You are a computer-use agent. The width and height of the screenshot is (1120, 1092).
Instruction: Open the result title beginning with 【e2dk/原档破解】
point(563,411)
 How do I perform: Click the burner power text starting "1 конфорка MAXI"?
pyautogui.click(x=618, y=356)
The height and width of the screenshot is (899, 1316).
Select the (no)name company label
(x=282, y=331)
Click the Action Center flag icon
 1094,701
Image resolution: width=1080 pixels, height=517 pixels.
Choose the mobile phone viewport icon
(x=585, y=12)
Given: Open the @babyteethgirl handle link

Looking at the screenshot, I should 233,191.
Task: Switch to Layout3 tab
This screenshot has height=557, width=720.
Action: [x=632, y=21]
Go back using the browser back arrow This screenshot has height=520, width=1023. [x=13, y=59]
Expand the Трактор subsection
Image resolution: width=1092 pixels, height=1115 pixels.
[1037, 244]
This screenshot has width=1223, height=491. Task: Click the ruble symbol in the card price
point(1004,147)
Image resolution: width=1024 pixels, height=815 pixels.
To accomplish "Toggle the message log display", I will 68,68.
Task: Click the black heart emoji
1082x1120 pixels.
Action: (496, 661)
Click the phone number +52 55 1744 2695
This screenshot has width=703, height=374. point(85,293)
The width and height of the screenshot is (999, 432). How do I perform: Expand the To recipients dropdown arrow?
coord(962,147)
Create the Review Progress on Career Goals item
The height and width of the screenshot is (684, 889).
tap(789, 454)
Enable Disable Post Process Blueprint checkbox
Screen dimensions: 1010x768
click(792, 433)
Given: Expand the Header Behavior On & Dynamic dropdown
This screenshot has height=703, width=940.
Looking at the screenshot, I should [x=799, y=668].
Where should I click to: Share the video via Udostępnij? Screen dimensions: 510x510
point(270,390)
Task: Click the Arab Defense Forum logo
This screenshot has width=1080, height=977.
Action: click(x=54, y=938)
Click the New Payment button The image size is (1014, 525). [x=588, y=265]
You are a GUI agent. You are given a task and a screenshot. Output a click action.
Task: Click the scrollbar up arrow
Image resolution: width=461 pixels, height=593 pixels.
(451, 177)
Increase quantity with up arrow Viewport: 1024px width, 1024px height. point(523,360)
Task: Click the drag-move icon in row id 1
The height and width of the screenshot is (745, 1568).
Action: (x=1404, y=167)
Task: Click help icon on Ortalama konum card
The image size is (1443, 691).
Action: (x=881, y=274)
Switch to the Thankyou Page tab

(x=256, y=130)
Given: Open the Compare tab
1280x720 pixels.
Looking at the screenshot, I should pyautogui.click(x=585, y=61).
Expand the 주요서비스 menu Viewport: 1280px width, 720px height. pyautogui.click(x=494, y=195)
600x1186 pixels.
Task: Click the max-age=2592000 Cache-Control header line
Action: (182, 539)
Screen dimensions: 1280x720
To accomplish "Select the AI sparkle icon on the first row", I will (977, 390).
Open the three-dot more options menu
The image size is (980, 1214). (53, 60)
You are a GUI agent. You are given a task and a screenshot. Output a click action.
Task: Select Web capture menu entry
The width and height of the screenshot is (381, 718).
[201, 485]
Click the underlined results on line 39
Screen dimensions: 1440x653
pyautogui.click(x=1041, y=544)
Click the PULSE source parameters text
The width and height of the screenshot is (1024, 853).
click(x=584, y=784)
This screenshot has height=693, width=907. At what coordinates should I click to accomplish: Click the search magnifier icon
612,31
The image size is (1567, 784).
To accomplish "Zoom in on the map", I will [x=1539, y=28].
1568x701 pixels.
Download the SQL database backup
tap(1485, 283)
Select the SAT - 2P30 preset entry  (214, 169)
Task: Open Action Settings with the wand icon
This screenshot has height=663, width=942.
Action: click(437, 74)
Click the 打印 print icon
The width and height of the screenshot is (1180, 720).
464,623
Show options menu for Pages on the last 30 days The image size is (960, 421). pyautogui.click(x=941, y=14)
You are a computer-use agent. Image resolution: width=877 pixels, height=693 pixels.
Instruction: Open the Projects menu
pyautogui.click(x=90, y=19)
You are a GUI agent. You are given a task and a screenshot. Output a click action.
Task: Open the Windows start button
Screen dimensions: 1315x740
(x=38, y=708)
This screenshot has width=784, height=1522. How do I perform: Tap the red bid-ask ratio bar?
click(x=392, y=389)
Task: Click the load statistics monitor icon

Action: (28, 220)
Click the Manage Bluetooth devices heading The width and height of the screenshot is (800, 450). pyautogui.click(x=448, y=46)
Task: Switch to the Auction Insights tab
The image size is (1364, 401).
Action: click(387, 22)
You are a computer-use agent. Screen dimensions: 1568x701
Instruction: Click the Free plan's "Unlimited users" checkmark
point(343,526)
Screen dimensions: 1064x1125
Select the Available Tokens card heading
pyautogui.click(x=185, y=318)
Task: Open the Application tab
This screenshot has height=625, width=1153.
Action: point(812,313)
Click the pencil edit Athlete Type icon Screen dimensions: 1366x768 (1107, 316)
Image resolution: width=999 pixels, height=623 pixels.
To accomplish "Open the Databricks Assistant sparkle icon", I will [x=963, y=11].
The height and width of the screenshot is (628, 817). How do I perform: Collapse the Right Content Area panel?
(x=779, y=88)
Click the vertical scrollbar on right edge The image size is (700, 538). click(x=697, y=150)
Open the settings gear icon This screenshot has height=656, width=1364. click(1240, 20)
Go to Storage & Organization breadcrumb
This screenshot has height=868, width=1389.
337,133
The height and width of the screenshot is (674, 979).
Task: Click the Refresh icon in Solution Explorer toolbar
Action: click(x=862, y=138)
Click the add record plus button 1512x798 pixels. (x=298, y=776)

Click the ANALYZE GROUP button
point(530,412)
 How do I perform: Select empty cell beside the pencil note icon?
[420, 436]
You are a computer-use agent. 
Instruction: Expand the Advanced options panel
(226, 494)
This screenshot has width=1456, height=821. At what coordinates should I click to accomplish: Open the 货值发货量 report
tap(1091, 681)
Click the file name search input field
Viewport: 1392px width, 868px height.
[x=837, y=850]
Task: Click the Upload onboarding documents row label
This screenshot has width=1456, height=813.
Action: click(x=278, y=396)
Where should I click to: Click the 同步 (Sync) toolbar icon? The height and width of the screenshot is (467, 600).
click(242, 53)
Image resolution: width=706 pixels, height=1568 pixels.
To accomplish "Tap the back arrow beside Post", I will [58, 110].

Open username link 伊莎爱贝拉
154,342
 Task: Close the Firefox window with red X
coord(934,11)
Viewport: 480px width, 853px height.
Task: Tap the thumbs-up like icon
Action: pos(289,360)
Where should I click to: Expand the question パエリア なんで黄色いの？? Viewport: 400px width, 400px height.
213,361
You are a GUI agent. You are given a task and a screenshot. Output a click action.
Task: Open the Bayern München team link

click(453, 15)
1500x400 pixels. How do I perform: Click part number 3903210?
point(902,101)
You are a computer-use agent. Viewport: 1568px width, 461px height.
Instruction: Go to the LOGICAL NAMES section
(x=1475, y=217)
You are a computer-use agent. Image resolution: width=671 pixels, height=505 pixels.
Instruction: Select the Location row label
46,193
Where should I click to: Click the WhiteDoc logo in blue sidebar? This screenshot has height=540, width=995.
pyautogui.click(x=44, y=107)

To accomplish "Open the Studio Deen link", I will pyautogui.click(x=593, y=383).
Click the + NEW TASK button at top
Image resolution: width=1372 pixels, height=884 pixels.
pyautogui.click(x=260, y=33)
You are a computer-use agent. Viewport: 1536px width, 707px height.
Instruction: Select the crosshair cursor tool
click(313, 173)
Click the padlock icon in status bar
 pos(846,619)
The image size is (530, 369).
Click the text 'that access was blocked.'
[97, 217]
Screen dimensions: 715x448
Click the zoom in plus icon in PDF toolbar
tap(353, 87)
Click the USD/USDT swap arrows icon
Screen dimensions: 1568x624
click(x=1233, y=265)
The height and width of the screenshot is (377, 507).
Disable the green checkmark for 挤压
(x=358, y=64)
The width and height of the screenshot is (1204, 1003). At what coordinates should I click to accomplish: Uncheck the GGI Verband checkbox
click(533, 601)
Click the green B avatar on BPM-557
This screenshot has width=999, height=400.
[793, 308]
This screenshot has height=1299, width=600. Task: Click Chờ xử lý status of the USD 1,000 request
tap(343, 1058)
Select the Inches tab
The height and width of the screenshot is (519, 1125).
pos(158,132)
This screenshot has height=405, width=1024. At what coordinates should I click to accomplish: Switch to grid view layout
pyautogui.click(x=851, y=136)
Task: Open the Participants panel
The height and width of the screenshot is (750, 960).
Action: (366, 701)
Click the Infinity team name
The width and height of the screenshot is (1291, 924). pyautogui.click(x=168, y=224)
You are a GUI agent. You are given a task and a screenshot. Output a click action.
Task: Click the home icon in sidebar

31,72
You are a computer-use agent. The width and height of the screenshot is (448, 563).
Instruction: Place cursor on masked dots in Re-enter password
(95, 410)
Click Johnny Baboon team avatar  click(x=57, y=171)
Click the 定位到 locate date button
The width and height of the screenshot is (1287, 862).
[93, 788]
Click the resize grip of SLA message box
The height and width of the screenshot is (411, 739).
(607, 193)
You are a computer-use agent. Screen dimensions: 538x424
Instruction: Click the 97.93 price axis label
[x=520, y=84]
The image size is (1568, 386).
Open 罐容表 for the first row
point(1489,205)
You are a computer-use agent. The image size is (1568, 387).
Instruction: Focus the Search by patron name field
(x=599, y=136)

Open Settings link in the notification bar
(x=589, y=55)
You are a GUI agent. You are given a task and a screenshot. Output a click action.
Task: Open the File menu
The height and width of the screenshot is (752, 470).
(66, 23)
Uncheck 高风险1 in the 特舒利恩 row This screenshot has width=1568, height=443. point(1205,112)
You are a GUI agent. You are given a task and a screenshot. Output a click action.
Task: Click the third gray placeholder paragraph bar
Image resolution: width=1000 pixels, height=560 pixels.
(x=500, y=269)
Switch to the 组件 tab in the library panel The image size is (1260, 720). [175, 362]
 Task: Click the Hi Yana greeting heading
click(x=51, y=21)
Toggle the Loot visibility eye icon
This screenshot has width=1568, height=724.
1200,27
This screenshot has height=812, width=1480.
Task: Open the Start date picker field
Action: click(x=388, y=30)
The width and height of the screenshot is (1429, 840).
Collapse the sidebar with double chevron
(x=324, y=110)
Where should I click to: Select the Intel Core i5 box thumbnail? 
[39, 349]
###
▶ **ABOUT THIS TASK**
Could you reproduce, exactly, every line above from the line with "You are a computer-use agent. Image resolution: width=877" to the line with "You are a computer-use agent. Screen dimensions: 1568x701", and no other line? Both ends count.

▶ **ANSWER FOR THIS EXERCISE**
You are a computer-use agent. Image resolution: width=877 pixels, height=693 pixels.
Instruction: Open the Projects menu
pyautogui.click(x=90, y=19)
You are a GUI agent. You are given a task and a screenshot. Output a click action.
Task: Open the Windows start button
Screen dimensions: 1315x740
(x=38, y=708)
This screenshot has width=784, height=1522. How do I perform: Tap the red bid-ask ratio bar?
click(x=392, y=389)
Task: Click the load statistics monitor icon

Action: (28, 220)
Click the Manage Bluetooth devices heading The width and height of the screenshot is (800, 450). pyautogui.click(x=448, y=46)
Task: Switch to the Auction Insights tab
The image size is (1364, 401).
Action: click(387, 22)
You are a computer-use agent. Screen dimensions: 1568x701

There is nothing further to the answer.